■ Directions
1. Reproduce the stretch of the passage on French lycées from "In public lycées" through "at all lycées.", word for word.
2. Pick up the passage on French lycées at the point where it stops and carry it forward.

■ Selection
start
For children who are obliged to board for geographic or other reasons, for contracted schools the costs may range from €2,500-€10,000 a year. If the school is not under contract, expect to pay €8,000-€15,000. Levels of fees for state schools for boarders are around €900-€2,000. Yet again, prices may be higher in Paris and surrounding towns/areas.

Sending your child to private school does not preclude you from obtaining social assistance towards your costs. You might also find a reduced level of school fees are payable if you are already receiving some form of social benefits. Grants (bourses) may be available for families already receiving social benefits.

12.4. Admission Criteria

In public lycées you simply register your child with the school (increasingly done on-line) and their admission is guaranteed. That typically presumes they will already have completed their Diplôme National du Brevet (DBN) at college (lower secondary school), although even if they do not have the DNB admission is normally possible.

It is rare for a student to be rejected, although if they wish to pursue some particular courses they may well be required to attend a lycée some distance from home, as the full range of streams is not offered at all lycées.

By contrast, private lycées often have admission criteria. Typically, the academic background of students will be considered, as well as their disciplinary record. In a lycée that does not operate under contract there may even be an entrance examination.

Although it is frequently denied, students with a history of previous disciplinary problems in lower secondary school often find it difficult to enter into private lycées. The same is also likely to be true for children with a poorer academic background.

Admission to education by targeted selection runs contrary to a fundamental principal of the French education system, but it is acknowledged that this happens with many private lycées.

An application may require a personal interview of both the parents and their child. Assuming your child does not have a history of disciplinary problems during their earlier schooling, and they are in possession of a relatively encouraging (though not necessarily high-achiever) academic record, admission to a private lycée should be possible.

However, demand exceeds supply and places are therefore limited. Over-subscription is the norm. It is, therefore, sensible to apply sooner rather than later in the academic year cycle. You need to check the specific lycée’s processes and calendar of events, which you can normally do on their website.

12.5. Catchment Area

Depending upon your postcode, your children will typically be expected to attend a lycée within your department.

This can sometimes mean that if you happen to live near a border between two departments your child is allocated to a lycée 50kms and an hour’s school bus ride away when there is a fine school only 5kms away over the border.

In such cases, you have the right to apply to the nearest institution but if they are over-subscribed or simply rigidly enforcing the rules, your child may be refused entrance.

You do have the right of appeal in such cases, and if your appeal fails many schools, both public and private, offer boarding facilities for students travelling long distances.

Living in one department but sending your children to public lycée in another can mean ongoing administrative confusion and additional paperwork throughout their three years of schooling.
end
■ Dataset excerpt
start
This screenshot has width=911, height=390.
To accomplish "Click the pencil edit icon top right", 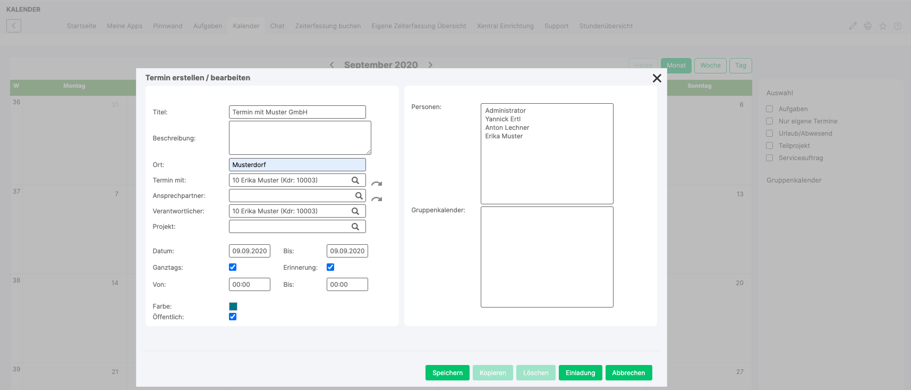I will click(853, 26).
end
■ Replies
1.
In public lycées you simply register your child with the school (increasingly done on-line) and their admission is guaranteed. That typically presumes they will already have completed their Diplôme National du Brevet (DBN) at college (lower secondary school), although even if they do not have the DNB admission is normally possible.

It is rare for a student to be rejected, although if they wish to pursue some particular courses they may well be required to attend a lycée some distance from home, as the full range of streams is not offered at all lycées.

2.
Private schools will usually be more relaxed about their catchment area and will typically ignore such considerations, even if they are theoretically meant to apply them. If they want the student, they will accept them if they have room – wherever the family might live.

12.6. Results Orientation

Many private lycées are recognised to be far more results-oriented than their public counterparts.

That is not to say that the position across France is uniform; some state lycées outperform local private lycées in terms of academic achievement tables. Each year a performance table of lycées is published, which can be seen at Indicateurs de Results Lycées and Palmares Lycées.

However, as a general rule, private lycées do very well in terms of the national performance standards, not least because of their admission procedures. Their academic ethos is invariably strong and students must anticipate being pushed hard by staff who set demanding targets.

Expect to see children getting substantial amounts of homework and regular updates from the school if the teachers believe your child is not making the required effort. The schools insist that parents support the workload placed on their children and deal promptly with any issues arising from a lack of effort.

Public lycées will teach the same curriculum as state associated private lycées, but most are believed to offer a more supporting environment for students, including those who are struggling to achieve academically.

12.7. Discipline

Private lycées operate very tight disciplinary standards – far more so than is the norm in public lycées. It is not uncommon for students to stand when the teacher enters the room and to not sit down until they’re invited to do so.

Behaviour problems may be subject to some help and counselling, but private lycées have a reputation for moving quickly to exclusion processes if the student and parents do not show an immediate effort to address the problem.

Although they may not express it so directly, many operate without a strong commitment to pastoral care.

The social responsibility dimension is typically much stronger in public lycées. Young people with problems of behaviour will be viewed more sympathetically and special remedial programmes, perhaps using external bodies for help, are more commonplace.

12.8. Teaching

Generally, the commitment of French teaching staff is excellent and that applies whether the lycée is private or public.

Private lycées are as selective of their teaching staff as they are their students. That should not be surprising, given the establishments’ typically high focus on formal academic achievement.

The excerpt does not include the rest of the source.